Le cinéaste tchadien Mohamed Salah Haroun, primé au festival de Cannes 2010 avec « L'homme qui crie », écrit dans un article toute sa déception de voir disparaître le Fonds Sud d'aide aux films d'Afrique, Amérique latine, Asie et certains pays d'Europe de l'Est et son remplacement par l'Aide aux cinémas du monde, qui n'est autre qu'une fusion du Fonds Sud et de l'Aide aux films en langue étrangère. Auparavant, chacun des deux fonds avait sa propre spécificité : le Fonds Sud était destiné au soutien des cinématographies des pays du Sud et l'Aide aux films en langue étrangère était, elle, axée sur les films européens. A la place du Fonds Sud, qui était une aide destinée aux auteurs et à la création cinématographique, un nouveau dispositif "dédié à la coproduction internationale" est désormais mis en place. Ce qui constitue un virage inédit dans la politique française d'aide au développement des cinémas du monde.
Le soutien des films ne concerne plus seulement les cinématographies des pays émergents mais tous les cinémas du monde. Mohamed Salah Haroun s'inquiète à juste titre sur la place qui sera accordée aux cinématographies du Sud dans cette nouvelle configuration. Car, selon les textes, les bénéficiaires de cette aide peuvent avoir droit à un montant équivalent à 50% ou 80%, selon les cas, de la part française. Autrement dit, plus un projet a un apport français important (part du producteur français, minimum garanti distributeur et vendeur, télévision française, etc.), plus l'aide accordée sera importante.
En revanche, concernant les petites productions, dont la part française est faible, elles seront pénalisées. Or, le Fonds Sud octroyait des subventions sans tenir compte de la part française. Il était même considéré par de nombreux professionnels comme un label de qualité permettant d'accéder à d'autres sources de financement. Avec l'Aide aux cinémas du monde, on privilégie désormais les projets dont l'apport français est important. C'est en quelque sorte une prime aux films bien financés. Or, c'est connu, dans leur très grande majorité, les films du Sud n'ont pas de minimum garanti distributeur et vendeur en France, ils ne bénéficient que très rarement, voire pas du tout, du soutien d'une télévision française.
En conséquence, la petite part accordée par le coproducteur français ne leur rapportera que des miettes. « Il est évident que ce nouveau dispositif dessine en creux la fin de l'épanouissement des voix singulières, audacieuses venues des pays du Sud, la fin d'une forme d'équité » estime le cinéaste. La plupart des projets du Sud auront un apport moins important que les films du Nord, déjà largement soutenus dans leurs pays respectifs ou par les fonds européens.

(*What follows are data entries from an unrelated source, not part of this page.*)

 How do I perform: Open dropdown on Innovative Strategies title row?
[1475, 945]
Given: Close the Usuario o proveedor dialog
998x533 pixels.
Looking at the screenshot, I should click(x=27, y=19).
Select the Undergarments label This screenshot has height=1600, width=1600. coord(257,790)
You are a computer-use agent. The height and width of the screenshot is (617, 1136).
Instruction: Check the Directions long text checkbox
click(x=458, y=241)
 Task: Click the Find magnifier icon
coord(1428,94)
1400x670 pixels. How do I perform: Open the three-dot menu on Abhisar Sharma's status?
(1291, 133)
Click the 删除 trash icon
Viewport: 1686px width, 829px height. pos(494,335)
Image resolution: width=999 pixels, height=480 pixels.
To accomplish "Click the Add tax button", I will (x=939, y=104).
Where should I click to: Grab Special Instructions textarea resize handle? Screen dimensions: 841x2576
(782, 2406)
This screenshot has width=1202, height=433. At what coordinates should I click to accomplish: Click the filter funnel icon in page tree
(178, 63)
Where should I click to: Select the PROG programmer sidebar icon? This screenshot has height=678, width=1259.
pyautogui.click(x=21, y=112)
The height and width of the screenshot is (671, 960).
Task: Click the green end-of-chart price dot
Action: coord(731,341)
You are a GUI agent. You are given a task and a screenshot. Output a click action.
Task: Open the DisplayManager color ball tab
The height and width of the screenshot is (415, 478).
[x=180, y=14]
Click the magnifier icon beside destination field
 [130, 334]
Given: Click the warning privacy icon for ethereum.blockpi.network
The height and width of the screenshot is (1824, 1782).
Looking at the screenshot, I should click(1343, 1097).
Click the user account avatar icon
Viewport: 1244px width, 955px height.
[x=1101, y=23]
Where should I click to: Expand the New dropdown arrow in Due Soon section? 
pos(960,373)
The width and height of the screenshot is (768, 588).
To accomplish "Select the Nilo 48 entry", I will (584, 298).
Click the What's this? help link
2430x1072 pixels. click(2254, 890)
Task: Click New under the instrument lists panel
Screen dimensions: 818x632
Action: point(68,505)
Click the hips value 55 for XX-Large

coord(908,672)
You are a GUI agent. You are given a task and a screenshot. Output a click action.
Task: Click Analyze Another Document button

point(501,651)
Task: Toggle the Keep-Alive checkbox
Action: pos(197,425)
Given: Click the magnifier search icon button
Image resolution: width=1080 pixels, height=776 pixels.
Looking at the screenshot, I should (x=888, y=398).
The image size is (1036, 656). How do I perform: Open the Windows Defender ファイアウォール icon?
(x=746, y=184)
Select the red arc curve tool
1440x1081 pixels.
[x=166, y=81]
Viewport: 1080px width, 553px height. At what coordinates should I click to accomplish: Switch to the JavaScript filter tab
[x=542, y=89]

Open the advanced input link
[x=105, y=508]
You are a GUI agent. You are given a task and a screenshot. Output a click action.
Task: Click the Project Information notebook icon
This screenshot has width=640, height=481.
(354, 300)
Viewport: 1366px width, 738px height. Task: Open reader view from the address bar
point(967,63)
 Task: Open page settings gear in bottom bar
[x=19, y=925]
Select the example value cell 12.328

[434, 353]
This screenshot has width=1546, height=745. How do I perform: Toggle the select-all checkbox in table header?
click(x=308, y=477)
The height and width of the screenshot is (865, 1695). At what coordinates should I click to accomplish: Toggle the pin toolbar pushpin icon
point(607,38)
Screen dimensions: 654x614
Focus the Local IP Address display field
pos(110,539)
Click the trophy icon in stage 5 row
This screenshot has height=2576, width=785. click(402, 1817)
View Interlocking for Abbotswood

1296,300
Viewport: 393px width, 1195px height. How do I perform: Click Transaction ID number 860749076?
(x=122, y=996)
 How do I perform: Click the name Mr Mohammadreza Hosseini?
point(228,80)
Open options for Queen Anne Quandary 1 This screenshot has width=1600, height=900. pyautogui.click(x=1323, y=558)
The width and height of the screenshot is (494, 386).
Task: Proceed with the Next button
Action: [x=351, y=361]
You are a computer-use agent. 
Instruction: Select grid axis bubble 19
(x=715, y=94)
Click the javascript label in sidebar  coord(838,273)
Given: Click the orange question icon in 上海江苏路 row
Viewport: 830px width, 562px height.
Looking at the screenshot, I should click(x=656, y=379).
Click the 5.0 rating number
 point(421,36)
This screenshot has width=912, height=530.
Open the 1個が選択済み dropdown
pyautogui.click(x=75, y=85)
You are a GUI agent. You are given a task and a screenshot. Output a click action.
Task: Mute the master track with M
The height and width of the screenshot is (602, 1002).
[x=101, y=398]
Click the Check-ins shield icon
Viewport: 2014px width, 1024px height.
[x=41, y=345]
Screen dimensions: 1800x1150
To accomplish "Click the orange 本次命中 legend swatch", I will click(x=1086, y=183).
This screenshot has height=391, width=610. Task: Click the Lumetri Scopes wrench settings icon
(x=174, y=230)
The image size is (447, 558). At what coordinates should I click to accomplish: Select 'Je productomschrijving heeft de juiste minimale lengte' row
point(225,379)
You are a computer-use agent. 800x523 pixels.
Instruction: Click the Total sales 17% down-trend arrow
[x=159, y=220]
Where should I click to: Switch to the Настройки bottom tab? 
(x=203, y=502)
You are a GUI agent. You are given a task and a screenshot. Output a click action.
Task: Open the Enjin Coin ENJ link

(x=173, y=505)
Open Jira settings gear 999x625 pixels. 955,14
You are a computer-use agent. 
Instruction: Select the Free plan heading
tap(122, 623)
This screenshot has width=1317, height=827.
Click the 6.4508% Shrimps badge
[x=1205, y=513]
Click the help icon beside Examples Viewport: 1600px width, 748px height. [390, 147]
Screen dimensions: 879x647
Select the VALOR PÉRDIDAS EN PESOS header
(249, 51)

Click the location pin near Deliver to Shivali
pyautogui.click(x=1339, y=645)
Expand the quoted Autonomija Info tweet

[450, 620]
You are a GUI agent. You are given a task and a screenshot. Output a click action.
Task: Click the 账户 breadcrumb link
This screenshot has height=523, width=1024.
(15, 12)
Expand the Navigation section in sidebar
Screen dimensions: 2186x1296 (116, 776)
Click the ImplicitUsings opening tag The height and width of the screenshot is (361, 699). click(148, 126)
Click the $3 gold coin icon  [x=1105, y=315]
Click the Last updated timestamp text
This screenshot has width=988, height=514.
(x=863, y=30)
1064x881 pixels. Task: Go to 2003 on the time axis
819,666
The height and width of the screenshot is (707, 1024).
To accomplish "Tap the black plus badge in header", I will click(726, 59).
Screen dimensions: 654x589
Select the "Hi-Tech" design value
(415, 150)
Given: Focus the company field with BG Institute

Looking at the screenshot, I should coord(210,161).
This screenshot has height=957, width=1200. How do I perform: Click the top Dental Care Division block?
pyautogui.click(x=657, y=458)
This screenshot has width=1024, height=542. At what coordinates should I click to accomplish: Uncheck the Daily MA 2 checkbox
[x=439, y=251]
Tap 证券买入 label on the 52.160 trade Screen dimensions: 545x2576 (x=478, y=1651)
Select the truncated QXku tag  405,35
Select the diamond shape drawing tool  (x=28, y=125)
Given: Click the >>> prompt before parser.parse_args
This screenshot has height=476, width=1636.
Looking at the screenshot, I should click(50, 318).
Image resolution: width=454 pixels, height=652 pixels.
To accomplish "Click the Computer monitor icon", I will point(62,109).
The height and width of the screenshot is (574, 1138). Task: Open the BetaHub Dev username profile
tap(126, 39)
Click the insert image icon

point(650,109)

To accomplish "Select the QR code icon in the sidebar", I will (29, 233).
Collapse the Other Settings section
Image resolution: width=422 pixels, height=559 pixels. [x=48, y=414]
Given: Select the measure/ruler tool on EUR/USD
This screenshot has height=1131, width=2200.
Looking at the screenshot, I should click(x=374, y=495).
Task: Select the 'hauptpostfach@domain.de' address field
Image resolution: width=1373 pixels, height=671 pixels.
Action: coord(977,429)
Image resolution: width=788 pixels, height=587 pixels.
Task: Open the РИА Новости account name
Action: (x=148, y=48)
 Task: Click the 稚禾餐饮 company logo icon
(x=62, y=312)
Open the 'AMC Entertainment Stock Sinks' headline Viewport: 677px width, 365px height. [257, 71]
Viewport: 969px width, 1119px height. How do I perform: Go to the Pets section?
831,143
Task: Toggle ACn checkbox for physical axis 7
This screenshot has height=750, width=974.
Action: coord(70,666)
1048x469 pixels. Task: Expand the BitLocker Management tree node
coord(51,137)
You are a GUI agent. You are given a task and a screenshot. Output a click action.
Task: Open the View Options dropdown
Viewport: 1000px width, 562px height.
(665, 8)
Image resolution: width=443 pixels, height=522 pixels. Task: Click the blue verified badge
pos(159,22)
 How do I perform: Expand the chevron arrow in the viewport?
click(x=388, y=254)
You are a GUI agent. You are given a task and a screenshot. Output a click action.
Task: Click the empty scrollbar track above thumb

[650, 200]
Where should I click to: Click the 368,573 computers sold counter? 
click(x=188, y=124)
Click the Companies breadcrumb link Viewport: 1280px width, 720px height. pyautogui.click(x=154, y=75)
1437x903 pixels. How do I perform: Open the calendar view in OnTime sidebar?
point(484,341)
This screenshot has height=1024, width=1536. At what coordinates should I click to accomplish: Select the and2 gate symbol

Par ailleurs, les projets des cinéastes du Sud notamment africains ne supportent pas la concurrence. Ils seront toujours devancés par des scénarios mieux élaborés même s'ils sont proposés par des réalisateurs appartenant à la même confrérie, celle du cinéma du Sud. Il assez regrettable de voir disparaître le fonds Sud qui existe depuis plus de 25 ans et qui a permis de révéler ou d'accompagner des auteurs originaires de pays dont les cinématographies nationales sont fragiles, voire inexistantes.
Des auteurs dont certains sont devenus des voix majeures dans leur pays et dans le monde à l'instar de Souleymane Cissé, Rithy Panh, Lucrecia Martel, Apichatpong Weerasethakul, Aida Beijic, Merzak Allouache, Pablo Trapero, Moufida Tlatli... Cette année, sept films, financés par ce Fonds, étaient présentés à Cannes dont « Post Tenebras Lux » de Carlos Reygadas. Au total, plus de 500 films ont été soutenus par ce dispositif qui a largement contribué au rayonnement de la France à l'étranger.
Mohamed Salah Haroun propose de réexaminer ce nouveau dispositif et d'y injecter un peu plus de justice et d'équité en tenant compte de la réalité cinématographique de l'ensemble des pays auxquels ce soutien est destiné notamment les pays dont les cinématographies fragiles sont vouées à la disparition. Une idée à recreuser avec sagesse et bon sens.